The relationship between glucose metabolism byproduct, D-lactate, and vascular endothelial cell dysfunction and possible role in diabetes

Abstract

Diabetes mellitus is a chronic disease associated with vascular complications. Vascular endothelial dysfunction caused by increased endothelial cell apoptosis contributes to diabetic cardiovascular complications. The glucose metabolic by-product, D-lactate, is elevated in diabetics and it is unknown whether it contributes to endothelial cell apoptosis. We hypothesized that diabetic D-lactate levels induce apoptosis in human vascular endothelial cells (HUV-EC-C).
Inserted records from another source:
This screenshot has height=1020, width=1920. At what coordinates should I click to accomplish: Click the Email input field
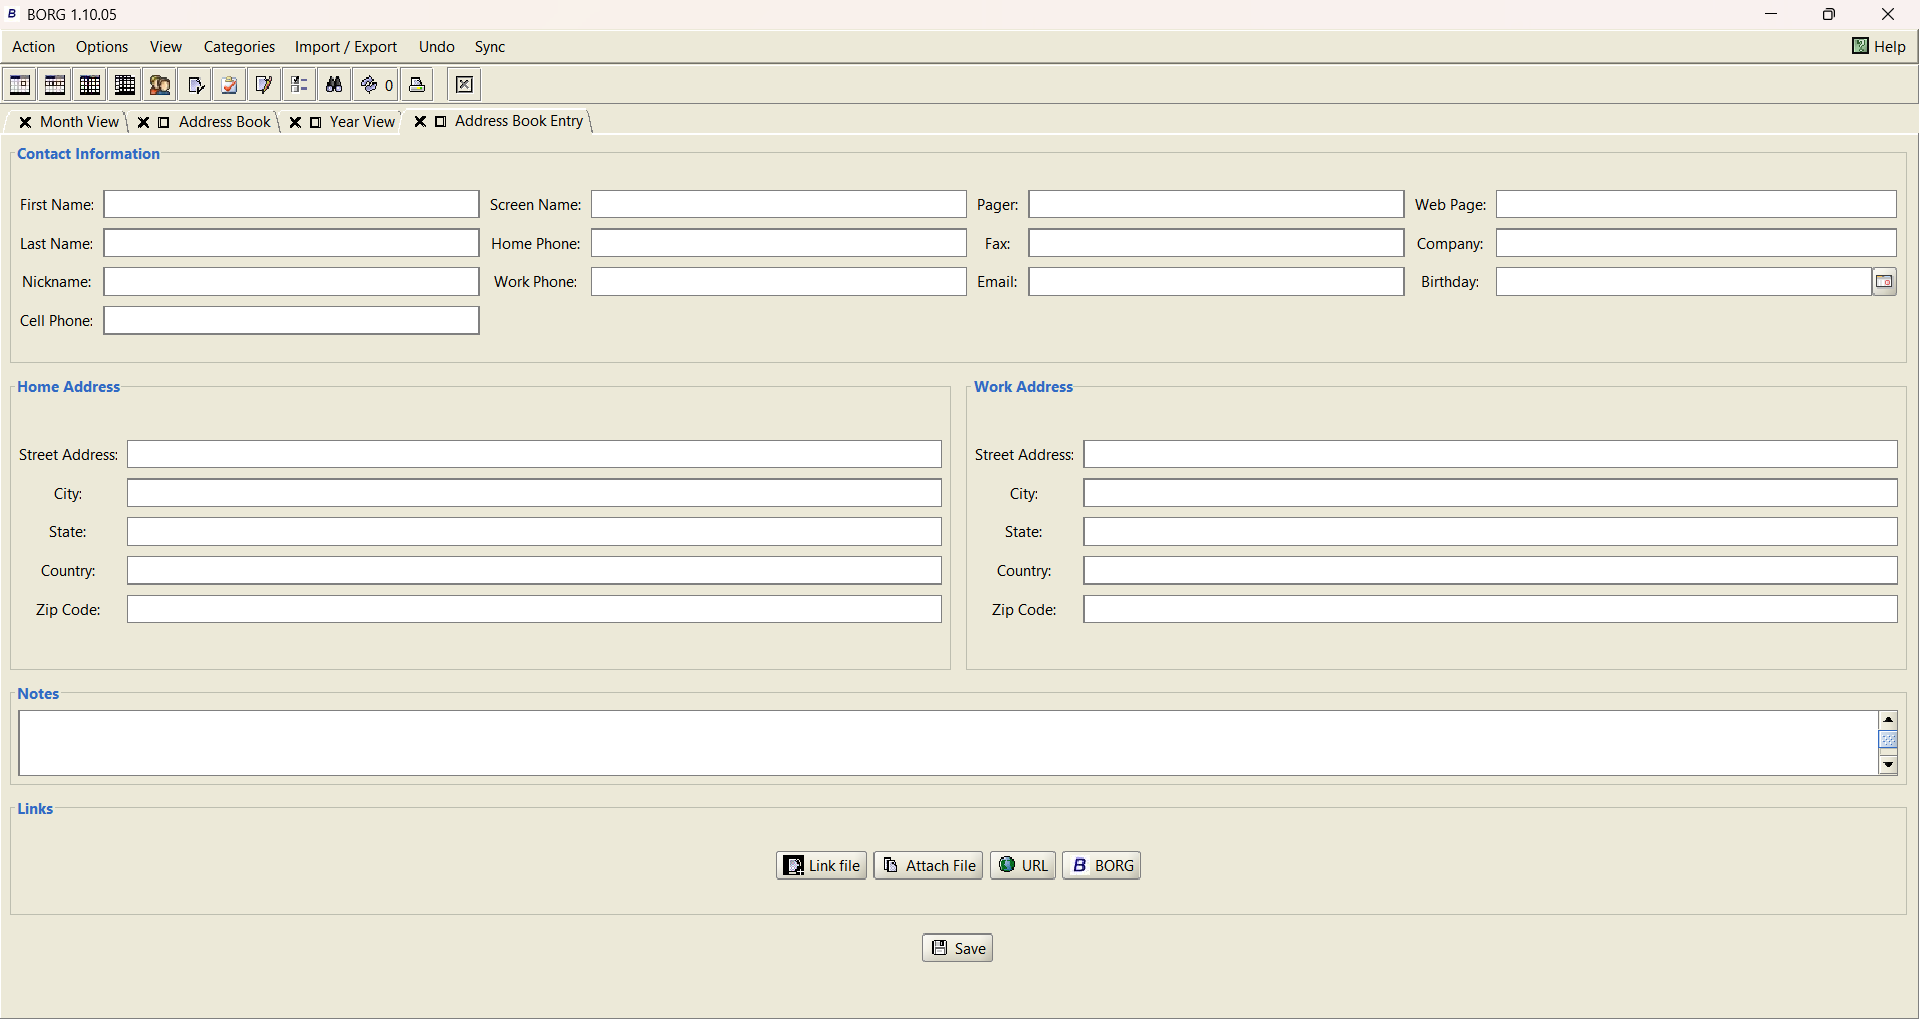(x=1215, y=282)
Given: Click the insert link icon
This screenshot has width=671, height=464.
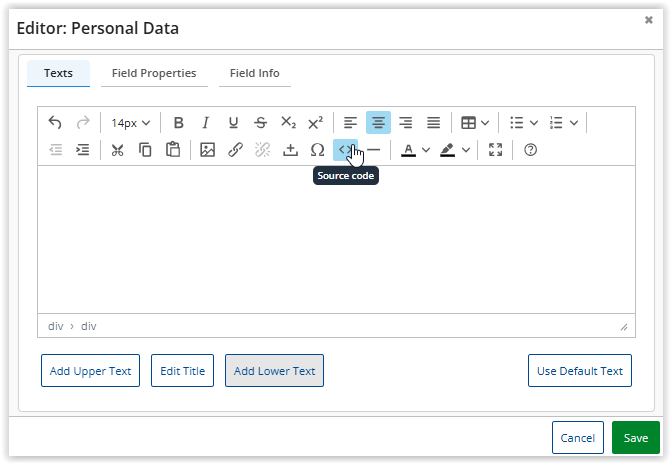Looking at the screenshot, I should 235,150.
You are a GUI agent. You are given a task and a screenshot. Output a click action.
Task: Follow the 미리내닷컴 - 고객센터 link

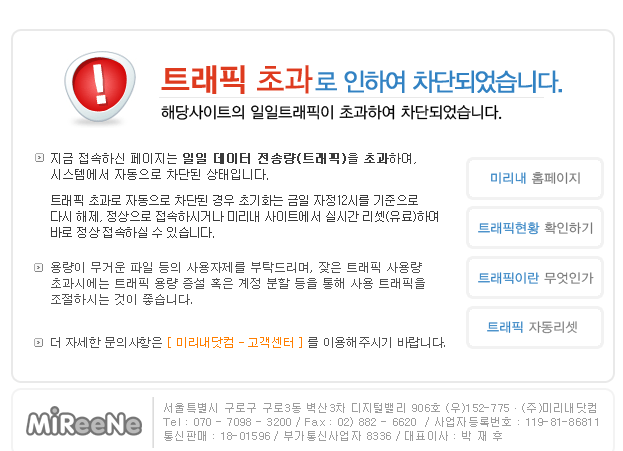coord(235,342)
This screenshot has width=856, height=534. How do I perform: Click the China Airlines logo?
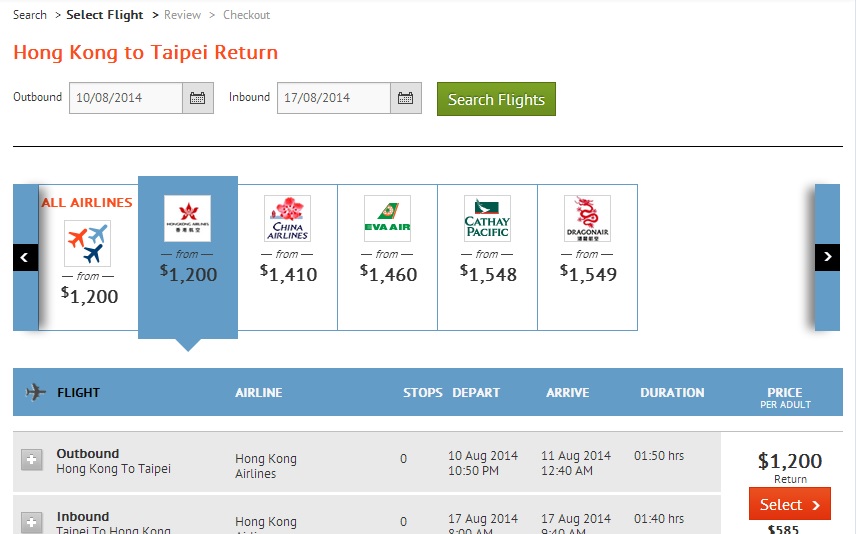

HUV-EC-C were incubated with 0.2 mM D-lactate (DLA) and mRNA expression of PI3K/AKT pathway members (AKT1, Bcl-2, BAD, eNOS, PI3K) were measured using Quantitative RT-PCR. DLA downregulated all genes at 6 and 24 hours, followed by increase in expression after 48 hours except PI3K, which remained below control. To further investigate apoptosis, the Human Apoptosis PCR Array was used and expression of all proapoptotic genes (TNF family members) and antiapoptotic genes (IAP family members) were decreased and increased, respectively, at 24 hours followed by an increase and decrease, respectively, at 48 hours. Caspase activity, measured using the Caspase-Glo® 3/7 Assay after HUV-EC-C exposure to 0.2 mM DLA alone or in combination with 20 mM glucose (GLU) or 5 µM methylglyoxal (MG), was increased after 1, 72, and 96 hours. Furthermore, to know whether DLA (0.2 mM) and DLA (0.2 mM), GLU (20 mM) and MG (5 µM) combined cause changes in cellular energy metabolism, creatine (Cr) and high-energy phosphate substrates (CrP, ATP, ADP, AMP) were quantified using HPLC and no changes were observed. We further measured ROS production in HUV-EC-C treated with 0.06-2 mM DLA alone or 0.2 mM DLA with 5-30 mM GLU or 5-160 μM MG. All DLA concentrations increased ROS production by 160% to 216%. DLA with GLU or MG significantly increased ROS production compared to GLU or MG alone. Lastly, D-lactate dehydrogenase (D-LDH) expression was determined using Quantitative RT-PCR and D-LDH was not detected in HUV-EC-C. In conclusion, DLA altered expression of different pro- and anti-apoptotic genes in HUV-EC-C. Furthermore, exposure of HUV-EC-C to DLA levels typically present in diabetics resulted in time-dependent changes in caspase activity, possibly due to excessive ROS production. Whether these changes eventually lead to endothelial dysfunction in diabetes needs further investigation.